Anfang Oktober legte die Bundesanstalt für Arbeit die neuen Arbeitsmarktzahlen vor, in denen auch über die Situation des Lehrstellenmarktes berichtet wird.







Demnach waren im September 1999 noch 29.400 Bewerberinnen und Bewerber unvermittelt. Die Bundesanstalt für Arbeit feierte diese Zahlen als deutlichen Rückgang im Vergleich zu den Vorjahren. Aber auch nur, weil seit 1991 jährlich neue Rekorde der Jugendarbeitslosigkeit vorgelegt werden konnten. Die Arbeitgeberverbände bejubelten sich selbst, sie wären ihrer ,,Gesellschaftlichen Verantwortung'' nachgekommen und hätten für eine qualititiv hochwertige Ausbildung der Jugendlichen ihren Beitrag geleistet. Das Bündnis für Arbeit jubelte, ,,Jeder, der kann und will, wird ausgebildet''.

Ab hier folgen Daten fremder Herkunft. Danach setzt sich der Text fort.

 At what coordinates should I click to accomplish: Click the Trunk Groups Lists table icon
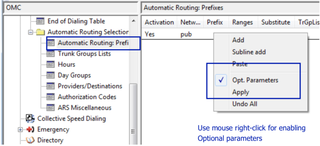pyautogui.click(x=51, y=54)
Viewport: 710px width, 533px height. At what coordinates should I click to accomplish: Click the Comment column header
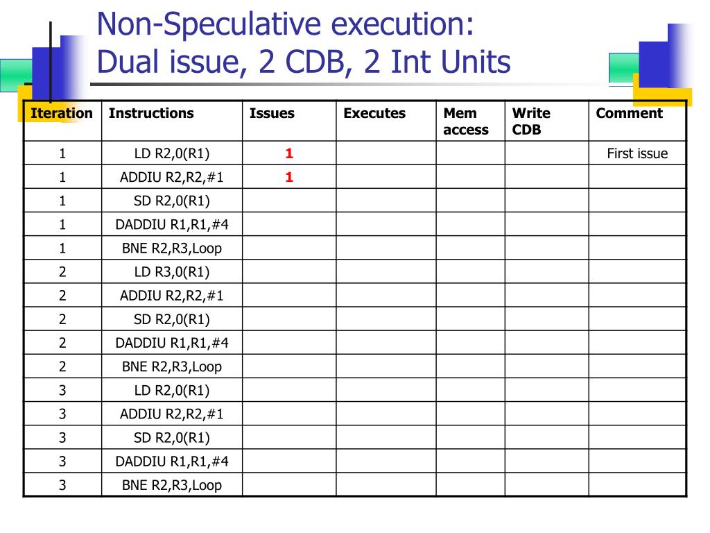pos(630,113)
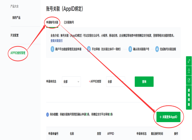Open 开发配置 in the left sidebar

click(x=15, y=35)
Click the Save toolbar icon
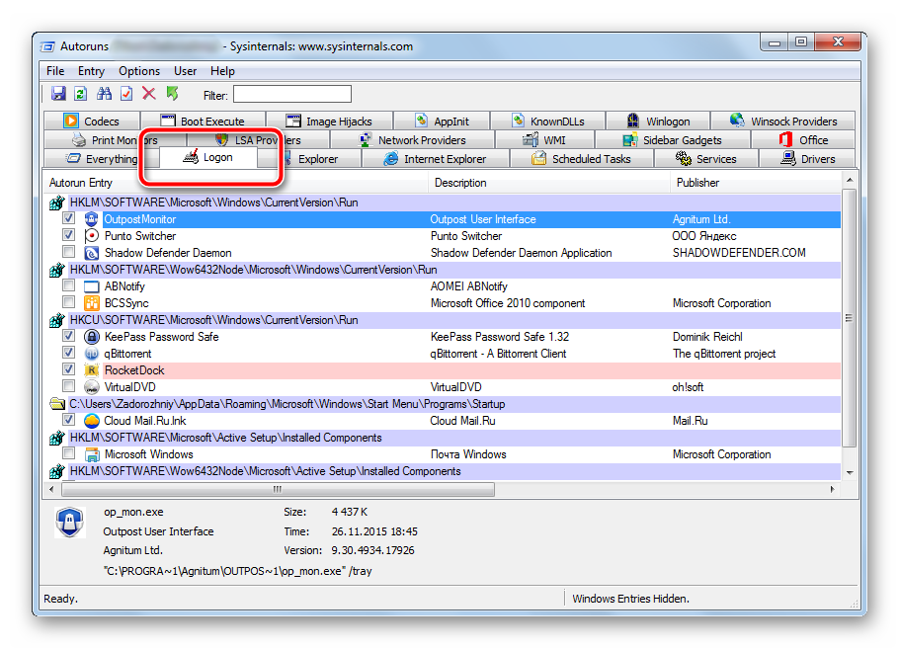900x649 pixels. (x=58, y=94)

Tatsächlich bescherte uns das Bündnis für Arbeit und das Lehrstellensofortprogramm eine Umlagefinanzierung. Bezahlt wird die Umlage allerdings mit 2 Milliarden DM von den SteuerzahlerInnen. Die betrieblichen Ausbildungsstellen gingen nämlich um 5.300 zurück, die Schaffung von 10.000 Lehrstellen über den rechnerischen Bedarf ist nicht in Sicht. Der Präsident der Bundesanstalt für Arbeit, Bernhard Jagoda, erklärte, dass der tatsächliche Rückgang der Jugendarbeitslosigkeit auf das Sofortprogramm zurückzuführen sei und 27.800 Jugendliche eine

ausserbetrieb-liche Lehrstelle gefunden hätten. Zusätzlich wurden 16.100 betriebliche Lehrstellen aus dem Sofortprogramm gefördert. Völlig ausser Acht gelassen sind in dieser Statistik die Jugendlichen, die eigentlich eine Ausbildung beginnen wollten, aber jetzt ,,Abitur aus Verzweiflung'' machen oder in irgendwelchen Parkmaßnahmen gelandet sind.

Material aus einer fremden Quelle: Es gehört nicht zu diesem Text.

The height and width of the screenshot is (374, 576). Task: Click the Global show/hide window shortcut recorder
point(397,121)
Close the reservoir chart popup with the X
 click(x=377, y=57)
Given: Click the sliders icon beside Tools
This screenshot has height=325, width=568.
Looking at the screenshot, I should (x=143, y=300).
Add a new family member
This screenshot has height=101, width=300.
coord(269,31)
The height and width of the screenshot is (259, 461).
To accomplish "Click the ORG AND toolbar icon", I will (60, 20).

Perspektive für Jugendliche verspricht das Sofortprogramm zwar, gerecht wird es diesem Anspruch allerdings nicht. In Frankfurt am Main wurde zum Beispiel mit einem zweistelligen Millionenbetrag das Sofortprogramm (,,JUMP - Jugend mit Perspektive'') umgesetzt. Neue Lehrstellen wurden ganze 12 geschaffen. Ausserdem - und das ist tatsächlich positiv zu werten - gelang es, unbesetzte Ausbildungsstellen effizienter zu besetzen. Es wurden aber eben kaum neue

geschaffen. Der Rest der unversorgten Jugendlichen kam in ABM-Projekten unter. Viele pflegen jetzt die Grünanlagen und bekommen eine Schmalspurausbildung, die reine Beschäftigungsmassnahme, aber keine Perspektive ist. Wir brauchen eben keine 100.000 Jobs für Junge, sondern ordentliche Lehrstellen.

Die Arbeitgeber hatten im Bündnis für Arbeit also versprochen, genügend Ausbildungsstellen zu schaffen. Die Zahl der betrieblichen Lehrstellen ging aber um über 5000 zurück. Statt dessen bringen die SteuerzahlerInnen 2 Milliarden DM dafür auf, dass Jugendliche Hundescheiße im Park aufsammeln und dies als Ausbildungsperspektive verkauft wird. Diese Bilanz des Bündnisses für Arbeit ist exemplarisch. Es sind keine greifbaren Erfolge zu verzeichnen. Wir brauchen keine Schnittchen-Fresser-Runde mit leeren Versprechen und Selbstbeweihräucherung am Ende, sondern eine Umlagefinanzierung, die Lehrstellen erzwingt. Überhaupt stellt sich die Frage, ob das Bündnis für Arbeit nicht ohnehin eine sinnlose Veranstaltung ist. Die Bundesregierung zieht sich aus ihrer Verantwortung zurück, die politischen Impulse zu geben und umzusetzen. Statt dessen treffen sich, mehr oder weniger regelmässig, männliche Verbandsfunktionäre und erstellen Richtlinien für die Arbeitsmarktpolitik. Doch niemand im Bündnis für Arbeit hat die Legitimation dazu, Politik in diesem Stil zu machen. Das steht der gewählten Bundesregierung zu, die diese Aufgabe scheut, wie der Teufel das Weihwasser oder wie Westerwelle den Öffentlich Geförderten Beschäftigungssektor. Wenn das Bündnis für Arbeit wenigstens nur ergebnislos arbeiten würde, könnte man das noch verkraften, denn ein Mangel an Ergebnissen tut niemandem weh. Das Bündnis vermittelt den Menschen jedoch das Gefühl, dass etwas getan wird, dabei wird nichts getan. Jedenfalls nichts wesentlich anderes als vor dem Regierungswechsel.

Im Grunde wäre es nötig, wieder ein breit angelegtes Aktionsbündnis zu organisieren, welches der berechtigten Forderung nach der Umlagefinanzierung den nötigen Nachdruck verleiht. 1994 - 1998 wurde ein solchen Bündnis massgeblich vom DGB getragen, der sich im 50. Jahr seines Bestehens allerdings nicht aufraffen kann, sich ,,seiner'' SPD entgegenzustellen.